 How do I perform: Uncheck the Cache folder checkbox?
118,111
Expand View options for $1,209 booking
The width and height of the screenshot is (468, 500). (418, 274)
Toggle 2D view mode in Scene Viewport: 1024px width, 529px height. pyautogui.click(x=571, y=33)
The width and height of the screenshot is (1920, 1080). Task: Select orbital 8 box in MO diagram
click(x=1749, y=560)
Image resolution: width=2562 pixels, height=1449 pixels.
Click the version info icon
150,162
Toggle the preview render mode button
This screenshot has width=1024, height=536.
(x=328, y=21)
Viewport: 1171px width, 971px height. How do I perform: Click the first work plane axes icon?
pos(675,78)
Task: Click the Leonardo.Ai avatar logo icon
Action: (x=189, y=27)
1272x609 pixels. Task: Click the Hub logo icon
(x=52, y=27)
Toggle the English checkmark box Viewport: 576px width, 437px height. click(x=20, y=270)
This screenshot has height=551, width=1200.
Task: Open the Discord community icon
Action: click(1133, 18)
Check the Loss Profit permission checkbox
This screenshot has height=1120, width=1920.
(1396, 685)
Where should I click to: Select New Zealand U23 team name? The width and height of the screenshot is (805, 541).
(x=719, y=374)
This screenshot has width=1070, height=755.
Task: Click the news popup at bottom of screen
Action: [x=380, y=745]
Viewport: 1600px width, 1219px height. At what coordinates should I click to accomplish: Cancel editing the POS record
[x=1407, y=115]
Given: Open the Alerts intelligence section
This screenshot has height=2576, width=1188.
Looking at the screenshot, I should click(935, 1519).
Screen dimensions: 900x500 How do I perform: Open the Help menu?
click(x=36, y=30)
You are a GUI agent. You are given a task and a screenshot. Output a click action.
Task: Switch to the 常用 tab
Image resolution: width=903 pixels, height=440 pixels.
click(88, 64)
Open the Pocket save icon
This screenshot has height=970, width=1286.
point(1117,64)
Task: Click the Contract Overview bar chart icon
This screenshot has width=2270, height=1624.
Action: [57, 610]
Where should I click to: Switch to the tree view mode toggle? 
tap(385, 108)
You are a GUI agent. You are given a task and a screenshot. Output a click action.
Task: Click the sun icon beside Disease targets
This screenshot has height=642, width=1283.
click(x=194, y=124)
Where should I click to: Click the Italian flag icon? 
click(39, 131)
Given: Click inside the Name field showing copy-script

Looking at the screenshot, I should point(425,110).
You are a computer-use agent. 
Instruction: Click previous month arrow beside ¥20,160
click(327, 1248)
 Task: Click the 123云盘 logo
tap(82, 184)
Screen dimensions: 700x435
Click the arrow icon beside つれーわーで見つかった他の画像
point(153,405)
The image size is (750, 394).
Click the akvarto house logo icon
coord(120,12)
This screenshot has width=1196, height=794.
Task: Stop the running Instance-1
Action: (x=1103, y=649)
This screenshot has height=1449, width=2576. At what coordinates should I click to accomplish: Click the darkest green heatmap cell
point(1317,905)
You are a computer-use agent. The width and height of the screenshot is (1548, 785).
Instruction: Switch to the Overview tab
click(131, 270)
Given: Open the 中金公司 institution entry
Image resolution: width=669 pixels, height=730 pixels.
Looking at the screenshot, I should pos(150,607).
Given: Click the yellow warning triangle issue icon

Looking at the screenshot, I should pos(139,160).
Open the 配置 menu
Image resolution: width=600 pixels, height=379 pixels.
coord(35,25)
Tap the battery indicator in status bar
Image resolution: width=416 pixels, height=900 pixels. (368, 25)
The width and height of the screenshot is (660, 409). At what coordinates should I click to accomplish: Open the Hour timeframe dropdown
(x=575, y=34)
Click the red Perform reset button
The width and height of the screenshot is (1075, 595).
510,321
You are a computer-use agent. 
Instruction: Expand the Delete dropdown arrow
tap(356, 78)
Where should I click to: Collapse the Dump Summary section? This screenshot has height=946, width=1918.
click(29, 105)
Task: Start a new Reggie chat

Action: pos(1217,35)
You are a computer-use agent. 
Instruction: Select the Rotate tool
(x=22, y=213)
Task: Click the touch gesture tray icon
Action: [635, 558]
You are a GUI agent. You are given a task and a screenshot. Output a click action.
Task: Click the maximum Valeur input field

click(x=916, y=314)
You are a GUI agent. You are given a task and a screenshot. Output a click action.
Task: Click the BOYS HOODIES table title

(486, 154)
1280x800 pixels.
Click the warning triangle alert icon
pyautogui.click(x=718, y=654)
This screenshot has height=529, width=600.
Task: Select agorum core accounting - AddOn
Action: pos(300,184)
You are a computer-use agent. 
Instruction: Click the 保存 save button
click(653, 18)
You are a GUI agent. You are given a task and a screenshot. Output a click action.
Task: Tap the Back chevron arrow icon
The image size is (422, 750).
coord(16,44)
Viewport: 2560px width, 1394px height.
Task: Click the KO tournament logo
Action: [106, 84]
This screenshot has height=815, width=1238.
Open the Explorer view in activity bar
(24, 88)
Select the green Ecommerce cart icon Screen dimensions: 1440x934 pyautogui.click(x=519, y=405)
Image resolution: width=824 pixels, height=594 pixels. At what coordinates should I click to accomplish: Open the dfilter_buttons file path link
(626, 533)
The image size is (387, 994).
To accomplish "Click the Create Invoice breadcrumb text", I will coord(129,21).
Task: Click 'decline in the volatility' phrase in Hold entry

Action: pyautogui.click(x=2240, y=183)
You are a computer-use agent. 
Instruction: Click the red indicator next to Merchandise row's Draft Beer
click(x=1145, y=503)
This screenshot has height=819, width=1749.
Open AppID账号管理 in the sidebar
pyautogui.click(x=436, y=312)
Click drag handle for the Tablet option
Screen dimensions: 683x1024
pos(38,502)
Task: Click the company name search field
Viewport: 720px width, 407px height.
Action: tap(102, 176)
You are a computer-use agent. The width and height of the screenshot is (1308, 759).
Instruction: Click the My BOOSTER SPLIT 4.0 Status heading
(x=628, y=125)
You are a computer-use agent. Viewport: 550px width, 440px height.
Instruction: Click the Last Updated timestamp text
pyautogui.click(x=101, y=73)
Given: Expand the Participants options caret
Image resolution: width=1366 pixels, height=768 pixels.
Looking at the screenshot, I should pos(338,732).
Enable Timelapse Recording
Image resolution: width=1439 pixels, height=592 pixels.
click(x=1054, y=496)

○ ○ ○

_TASK DESCRIPTION_
Copy out all of the records above verbatim, line for line.

_RESPONSE TO THIS TASK_
 How do I perform: Uncheck the Cache folder checkbox?
118,111
Expand View options for $1,209 booking
The width and height of the screenshot is (468, 500). (418, 274)
Toggle 2D view mode in Scene Viewport: 1024px width, 529px height. pyautogui.click(x=571, y=33)
The width and height of the screenshot is (1920, 1080). Task: Select orbital 8 box in MO diagram
click(x=1749, y=560)
Image resolution: width=2562 pixels, height=1449 pixels.
Click the version info icon
150,162
Toggle the preview render mode button
This screenshot has width=1024, height=536.
(x=328, y=21)
Viewport: 1171px width, 971px height. How do I perform: Click the first work plane axes icon?
pos(675,78)
Task: Click the Leonardo.Ai avatar logo icon
Action: (x=189, y=27)
1272x609 pixels. Task: Click the Hub logo icon
(x=52, y=27)
Toggle the English checkmark box Viewport: 576px width, 437px height. click(x=20, y=270)
This screenshot has height=551, width=1200.
Task: Open the Discord community icon
Action: click(1133, 18)
Check the Loss Profit permission checkbox
This screenshot has height=1120, width=1920.
(1396, 685)
Where should I click to: Select New Zealand U23 team name? The width and height of the screenshot is (805, 541).
(x=719, y=374)
This screenshot has width=1070, height=755.
Task: Click the news popup at bottom of screen
Action: [x=380, y=745]
Viewport: 1600px width, 1219px height. At what coordinates should I click to accomplish: Cancel editing the POS record
[x=1407, y=115]
Given: Open the Alerts intelligence section
This screenshot has height=2576, width=1188.
Looking at the screenshot, I should click(935, 1519).
Screen dimensions: 900x500 How do I perform: Open the Help menu?
click(x=36, y=30)
You are a GUI agent. You are given a task and a screenshot. Output a click action.
Task: Switch to the 常用 tab
Image resolution: width=903 pixels, height=440 pixels.
click(88, 64)
Open the Pocket save icon
This screenshot has height=970, width=1286.
point(1117,64)
Task: Click the Contract Overview bar chart icon
This screenshot has width=2270, height=1624.
Action: [57, 610]
Where should I click to: Switch to the tree view mode toggle? 
tap(385, 108)
You are a GUI agent. You are given a task and a screenshot. Output a click action.
Task: Click the sun icon beside Disease targets
This screenshot has height=642, width=1283.
click(x=194, y=124)
Where should I click to: Click the Italian flag icon? 
click(39, 131)
Given: Click inside the Name field showing copy-script

Looking at the screenshot, I should point(425,110).
You are a computer-use agent. 
Instruction: Click previous month arrow beside ¥20,160
click(327, 1248)
 Task: Click the 123云盘 logo
tap(82, 184)
Screen dimensions: 700x435
Click the arrow icon beside つれーわーで見つかった他の画像
point(153,405)
The image size is (750, 394).
Click the akvarto house logo icon
coord(120,12)
This screenshot has width=1196, height=794.
Task: Stop the running Instance-1
Action: (x=1103, y=649)
This screenshot has height=1449, width=2576. At what coordinates should I click to accomplish: Click the darkest green heatmap cell
point(1317,905)
You are a computer-use agent. The width and height of the screenshot is (1548, 785).
Instruction: Switch to the Overview tab
click(131, 270)
Given: Open the 中金公司 institution entry
Image resolution: width=669 pixels, height=730 pixels.
Looking at the screenshot, I should pos(150,607).
Given: Click the yellow warning triangle issue icon

Looking at the screenshot, I should pos(139,160).
Open the 配置 menu
Image resolution: width=600 pixels, height=379 pixels.
coord(35,25)
Tap the battery indicator in status bar
Image resolution: width=416 pixels, height=900 pixels. (368, 25)
The width and height of the screenshot is (660, 409). At what coordinates should I click to accomplish: Open the Hour timeframe dropdown
(x=575, y=34)
Click the red Perform reset button
The width and height of the screenshot is (1075, 595).
510,321
You are a computer-use agent. 
Instruction: Expand the Delete dropdown arrow
tap(356, 78)
Where should I click to: Collapse the Dump Summary section? This screenshot has height=946, width=1918.
click(29, 105)
Task: Start a new Reggie chat

Action: pos(1217,35)
You are a computer-use agent. 
Instruction: Select the Rotate tool
(x=22, y=213)
Task: Click the touch gesture tray icon
Action: [635, 558]
You are a GUI agent. You are given a task and a screenshot. Output a click action.
Task: Click the maximum Valeur input field

click(x=916, y=314)
You are a GUI agent. You are given a task and a screenshot. Output a click action.
Task: Click the BOYS HOODIES table title

(486, 154)
1280x800 pixels.
Click the warning triangle alert icon
pyautogui.click(x=718, y=654)
This screenshot has height=529, width=600.
Task: Select agorum core accounting - AddOn
Action: pos(300,184)
You are a computer-use agent. 
Instruction: Click the 保存 save button
click(653, 18)
You are a GUI agent. You are given a task and a screenshot. Output a click action.
Task: Tap the Back chevron arrow icon
The image size is (422, 750).
coord(16,44)
Viewport: 2560px width, 1394px height.
Task: Click the KO tournament logo
Action: [106, 84]
This screenshot has height=815, width=1238.
Open the Explorer view in activity bar
(24, 88)
Select the green Ecommerce cart icon Screen dimensions: 1440x934 pyautogui.click(x=519, y=405)
Image resolution: width=824 pixels, height=594 pixels. At what coordinates should I click to accomplish: Open the dfilter_buttons file path link
(626, 533)
The image size is (387, 994).
To accomplish "Click the Create Invoice breadcrumb text", I will coord(129,21).
Task: Click 'decline in the volatility' phrase in Hold entry

Action: pyautogui.click(x=2240, y=183)
You are a computer-use agent. 
Instruction: Click the red indicator next to Merchandise row's Draft Beer
click(x=1145, y=503)
This screenshot has height=819, width=1749.
Open AppID账号管理 in the sidebar
pyautogui.click(x=436, y=312)
Click drag handle for the Tablet option
Screen dimensions: 683x1024
pos(38,502)
Task: Click the company name search field
Viewport: 720px width, 407px height.
Action: tap(102, 176)
You are a computer-use agent. The width and height of the screenshot is (1308, 759).
Instruction: Click the My BOOSTER SPLIT 4.0 Status heading
(x=628, y=125)
You are a computer-use agent. Viewport: 550px width, 440px height.
Instruction: Click the Last Updated timestamp text
pyautogui.click(x=101, y=73)
Given: Expand the Participants options caret
Image resolution: width=1366 pixels, height=768 pixels.
Looking at the screenshot, I should pos(338,732).
Enable Timelapse Recording
Image resolution: width=1439 pixels, height=592 pixels.
click(x=1054, y=496)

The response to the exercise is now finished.